Cimrilik, (eş-Şuh bencillik, kıskançlık vs.) inanç, irade, arzu, istek, mal ve benzeri konularda gerekli zapt-u raptı sağlamak demektir.

 

Böyle bir duygu, kişinin dinine daha bir sarılmasına sebep oluyorsa bu, övülen bir duygudur. Başka hususlarda onu tutkunluğa itiyor ise, onda kısmen yergi sözkonusudur.

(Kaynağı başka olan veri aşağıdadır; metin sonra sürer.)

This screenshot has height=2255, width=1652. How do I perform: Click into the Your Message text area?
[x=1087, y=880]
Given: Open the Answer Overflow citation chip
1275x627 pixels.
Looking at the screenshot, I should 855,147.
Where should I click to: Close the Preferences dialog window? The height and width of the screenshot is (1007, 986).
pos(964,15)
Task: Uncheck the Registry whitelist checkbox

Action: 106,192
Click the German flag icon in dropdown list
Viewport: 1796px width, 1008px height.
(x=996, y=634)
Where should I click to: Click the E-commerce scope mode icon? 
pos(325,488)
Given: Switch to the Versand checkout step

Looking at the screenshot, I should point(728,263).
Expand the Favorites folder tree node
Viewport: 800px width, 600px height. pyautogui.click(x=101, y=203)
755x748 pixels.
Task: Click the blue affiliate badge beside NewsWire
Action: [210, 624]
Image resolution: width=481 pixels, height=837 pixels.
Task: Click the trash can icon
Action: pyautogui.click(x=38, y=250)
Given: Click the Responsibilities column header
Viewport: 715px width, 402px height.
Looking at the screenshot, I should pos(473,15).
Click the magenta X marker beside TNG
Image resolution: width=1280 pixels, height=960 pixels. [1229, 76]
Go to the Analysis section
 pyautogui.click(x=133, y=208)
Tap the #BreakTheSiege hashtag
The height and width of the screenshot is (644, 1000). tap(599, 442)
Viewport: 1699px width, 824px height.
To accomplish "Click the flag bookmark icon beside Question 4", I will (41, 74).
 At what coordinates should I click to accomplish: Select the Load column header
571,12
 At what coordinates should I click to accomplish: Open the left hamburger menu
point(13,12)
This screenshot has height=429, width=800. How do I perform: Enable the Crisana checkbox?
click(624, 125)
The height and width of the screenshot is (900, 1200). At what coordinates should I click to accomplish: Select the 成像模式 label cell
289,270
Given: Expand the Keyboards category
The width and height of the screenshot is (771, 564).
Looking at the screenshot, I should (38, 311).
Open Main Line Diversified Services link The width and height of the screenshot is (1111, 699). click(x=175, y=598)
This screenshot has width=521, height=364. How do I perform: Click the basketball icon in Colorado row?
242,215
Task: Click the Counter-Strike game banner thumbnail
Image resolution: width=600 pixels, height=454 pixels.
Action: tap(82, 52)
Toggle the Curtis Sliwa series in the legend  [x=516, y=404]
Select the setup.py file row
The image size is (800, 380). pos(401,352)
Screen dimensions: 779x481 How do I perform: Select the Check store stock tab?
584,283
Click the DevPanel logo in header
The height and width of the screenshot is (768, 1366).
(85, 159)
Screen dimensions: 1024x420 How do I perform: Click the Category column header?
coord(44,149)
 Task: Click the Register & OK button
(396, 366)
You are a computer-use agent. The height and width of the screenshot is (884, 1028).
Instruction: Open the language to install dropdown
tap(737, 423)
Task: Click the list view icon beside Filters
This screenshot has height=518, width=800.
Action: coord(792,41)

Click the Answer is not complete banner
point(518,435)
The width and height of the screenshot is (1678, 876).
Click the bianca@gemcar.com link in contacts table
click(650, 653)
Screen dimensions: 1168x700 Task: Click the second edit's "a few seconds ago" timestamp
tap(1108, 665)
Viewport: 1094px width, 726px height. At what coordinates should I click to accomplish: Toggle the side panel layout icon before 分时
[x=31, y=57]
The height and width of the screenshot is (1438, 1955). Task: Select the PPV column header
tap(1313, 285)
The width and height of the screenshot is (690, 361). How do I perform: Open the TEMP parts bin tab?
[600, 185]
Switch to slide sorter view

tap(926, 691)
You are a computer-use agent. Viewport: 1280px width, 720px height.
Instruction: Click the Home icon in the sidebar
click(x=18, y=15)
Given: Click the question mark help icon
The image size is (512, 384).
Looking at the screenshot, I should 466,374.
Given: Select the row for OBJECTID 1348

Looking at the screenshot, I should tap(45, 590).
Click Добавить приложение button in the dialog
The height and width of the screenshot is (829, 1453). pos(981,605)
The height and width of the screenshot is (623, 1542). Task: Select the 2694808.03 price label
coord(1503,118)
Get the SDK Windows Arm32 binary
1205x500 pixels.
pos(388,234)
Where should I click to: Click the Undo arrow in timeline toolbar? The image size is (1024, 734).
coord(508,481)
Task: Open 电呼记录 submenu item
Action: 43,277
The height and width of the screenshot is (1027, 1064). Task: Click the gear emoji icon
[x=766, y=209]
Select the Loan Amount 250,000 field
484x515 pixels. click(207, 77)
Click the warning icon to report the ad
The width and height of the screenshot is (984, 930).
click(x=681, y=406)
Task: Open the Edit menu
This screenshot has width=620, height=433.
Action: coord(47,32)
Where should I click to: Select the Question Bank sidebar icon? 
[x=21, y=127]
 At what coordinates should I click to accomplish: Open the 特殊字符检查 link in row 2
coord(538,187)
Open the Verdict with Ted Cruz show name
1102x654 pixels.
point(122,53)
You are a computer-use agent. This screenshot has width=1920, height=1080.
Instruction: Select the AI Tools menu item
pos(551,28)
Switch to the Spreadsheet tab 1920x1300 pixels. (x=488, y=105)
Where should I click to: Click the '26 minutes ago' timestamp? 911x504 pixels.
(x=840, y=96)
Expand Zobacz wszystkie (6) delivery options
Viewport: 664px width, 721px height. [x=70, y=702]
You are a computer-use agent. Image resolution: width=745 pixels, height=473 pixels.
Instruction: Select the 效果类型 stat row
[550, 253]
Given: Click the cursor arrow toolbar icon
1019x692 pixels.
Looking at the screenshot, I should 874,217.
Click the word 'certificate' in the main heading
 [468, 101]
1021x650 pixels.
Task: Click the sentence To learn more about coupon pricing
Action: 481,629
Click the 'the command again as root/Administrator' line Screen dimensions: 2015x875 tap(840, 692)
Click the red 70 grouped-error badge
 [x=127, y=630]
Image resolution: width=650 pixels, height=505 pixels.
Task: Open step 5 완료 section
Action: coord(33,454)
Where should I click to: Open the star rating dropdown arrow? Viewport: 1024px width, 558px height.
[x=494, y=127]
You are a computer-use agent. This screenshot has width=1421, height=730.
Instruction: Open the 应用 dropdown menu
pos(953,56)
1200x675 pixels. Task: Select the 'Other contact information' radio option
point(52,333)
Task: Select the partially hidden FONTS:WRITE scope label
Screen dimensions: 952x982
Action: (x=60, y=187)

İşte hakkında Yüce Allah'ın: "Kim nefsinin cimriliğinden korunursa işte onlar, felah bulanların ta kendileridir" (et-Teğabun, 16) diye buyurduğu cimrilik çeşidi budur. Şer'i hakları yahut da insanlığın gerektirdiği şeyleri engellemek noktasına kadar götürürse işte o adi bir huyolan bahillik (cimrilik, pintilik, eli sıkılık) dır. İşte eli sıkılık bu yerilmiş huy ve adi karakterlere kadar götürecek olursa, artık o kimseden ne bir hayır umulur, ne de bir düzeliş.

 

Derim ki: Rivayet edildiğine göre Peygamber (s.a.v.), Ensara şöyle sormuş:

"Efendiniz kimdir." Onlar: el-Ced b. Kays, ama biraz cimriliği vardır. Bu sefer Peygamber (s.a.v.) şöyle buyurmuş: "Cimrilikten daha kötü hangi hastalık vardır ki?" Bu sefer şöyle sordular: Bu nasıl olur Ey Allah'ın Peygamberi? Şöyle buyurdu:

 

"Bir kavim deniz kıyısında konakladı. Cimrilik dolayısıyla kendilerine misafir gelmesinden hoşlanmadılar. Bunun üzerine erkeklerimiZ ve kadınlarımız birbirinden uzaklaşsın ki, misafir geldiği takdirde erkekler onlara kadınların uzak bulunduklarını belirterek özür beyan etsinler, kadınlar da erkeklerin kendilerinden uzakta bulunduğunu belirterek özür beyan etsinler. Gerçekten de böyle yaptılar. Ve bu durumları uzayıp gitti. Bu sefer erkekler erkeklerle, kadınlar da kadınlarla meşgul oldu."

 

Bu hadis daha önceden (AI-i İmran, 180. ayet, 3. başlıkta) geçmişti. Bunu, el-Maverdi (Edebu'd-Dünya ve'd-Din adlı eserinde) zikretmiştir.

 

7- Allah, İyilik Yapanların İyiliklerinden Haberdardır:

 

Yüce Allah'ın: "Eğer iyi geçinir ve sakınırsanız" buyruğu bir şarttır. "Şüphe yok ki Allah yaptıklarınızdan haberdardır" buyruğu da onun cevabıdır. Bu, cimrilik yapıp iyilik yapmamaları haline dair kocalara bir hitaptır. Yani, eğer iyilik yapar onlarla birlikte olmaktan hoşlanmamanıza rağmen kadınlarla geçiminizde kötülük yapmaktan sakınır, onlara zulmetmekten kendinizi uzak tutarsanız bu sizin için daha bir faziletlidir.